Il se leva, glissa encore puis se hâta à sa suite.

La jeune femme rageait. L’affaire allait se conclure, le crétin avait tout fait capoter. Elle avait pourtant bien préparé son opération, s’était renseignée sur ses commanditaires, avait appris leurs méthodes, trouvé leur planque. Elle était prête pour tous leurs coups tordus. Mais il avait fallu que ce débile se pointe pour tout foutre à l’eau. Elle se retrouvait désormais sans marchandise ni paiement.

Des bruits de pas derrière elle attirèrent son attention. Quelqu’un lui courait après. Elle risqua un coup d’œil en arrière et reconnut le jeune homme dde l’auberge alors qu’il passait sous un réverbère à gaz. Elle accéléra, tourna dans une rue et attendit.

Déjà à bout de souffle, Joachim se hâta pour la rejoindre. L’angle à peine franchi, il sentit un contact dans son pied gauche. Celui-ci poursuivit sa course et s’emmêla avec le droit. Le garçon tomba sans avoir la moindre chance de se rattraper. Il glissa sur une soixantaine de centimètres, la figure collée au sol et les bras en croix.

Il n’eut pas le temps de se redresser. Un genou lui bloqua la nuque et une lame fine et effilée lui caressa la joue.

— Que me veux-tu ? souffla la jeune femme à son oreille.

L’intonation coriace, pleine de menaces aiguillonna les craintes de Joachim. La voix résonna jusqu’à ses tréfonds, elle parlait à ses tripes. Malgré son manque permanent de fierté et d’assurance, il redoutait de passer à nouveau pour un lâche.

— Que vous arrêtiez de m’écraser, se hasarda-t-il à répondre.

La dague se déplaça devant son œil. Il changea tout de suite de stratégie.

— J’ai besoin de vous… Enfin, de votre aide…

— Explique-toi !

— Ce serait déjà super si vous arrêtiez de m’écraser, toussa-t-il.

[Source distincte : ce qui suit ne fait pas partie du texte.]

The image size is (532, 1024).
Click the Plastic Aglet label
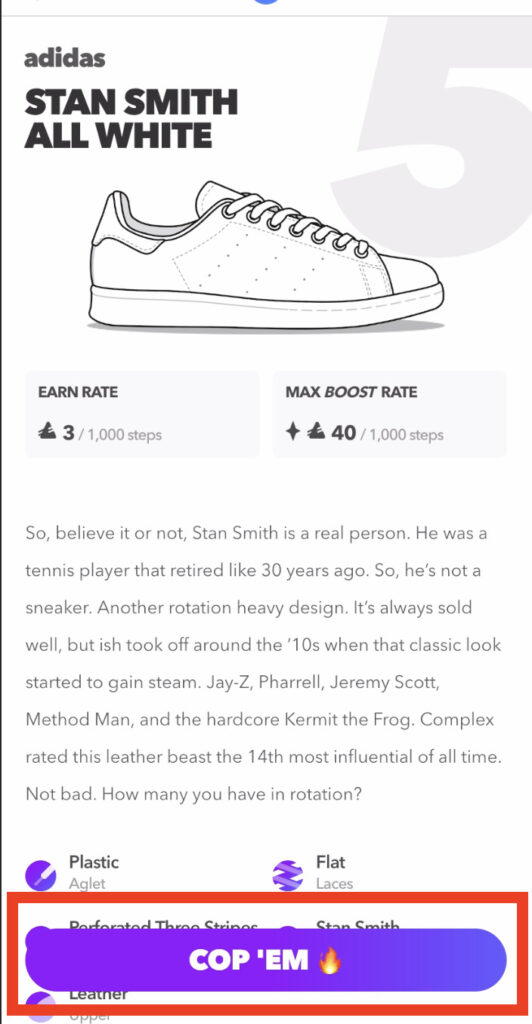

Elle réajusta sa position. Juste un peu, assez pour que la pression cesse de l’étrangler, mais lui inflige une vive douleur dans l’épaule.

— C’est mieux comme ça ? railla-t-elle.

— Ouille !

— Pourquoi me suis-tu ?

Joachim hésita. Suivre une jeune femme pour découvrir à quel concours de cosplay elle se rend constitue un aveu difficile. Quand la personne en question tient une lame à cinq centimètres de votre visage, cela devient quasiment suicidaire. « Entre deux voies, opte pour celle de la franchise, le prix en sera moins cher à payer. » Si les paroles de son maître éclairaient le choix du jeune homme, elles restaient silencieuses sur la présence de poignards et de menaces dans la balance. Joachim se décida.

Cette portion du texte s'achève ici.